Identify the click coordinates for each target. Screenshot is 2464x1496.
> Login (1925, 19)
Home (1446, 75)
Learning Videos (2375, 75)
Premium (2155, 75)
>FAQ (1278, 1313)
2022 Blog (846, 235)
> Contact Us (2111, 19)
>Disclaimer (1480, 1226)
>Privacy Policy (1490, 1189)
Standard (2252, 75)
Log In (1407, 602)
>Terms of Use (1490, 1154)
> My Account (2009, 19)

--- What you have to do ---
Start at the line containing "Us (2111, 19)" and copy each line through the last one in the records, exactly and with nothing added.

--- Answer to the problem ---
> Contact Us (2111, 19)
>Disclaimer (1480, 1226)
>Privacy Policy (1490, 1189)
Standard (2252, 75)
Log In (1407, 602)
>Terms of Use (1490, 1154)
> My Account (2009, 19)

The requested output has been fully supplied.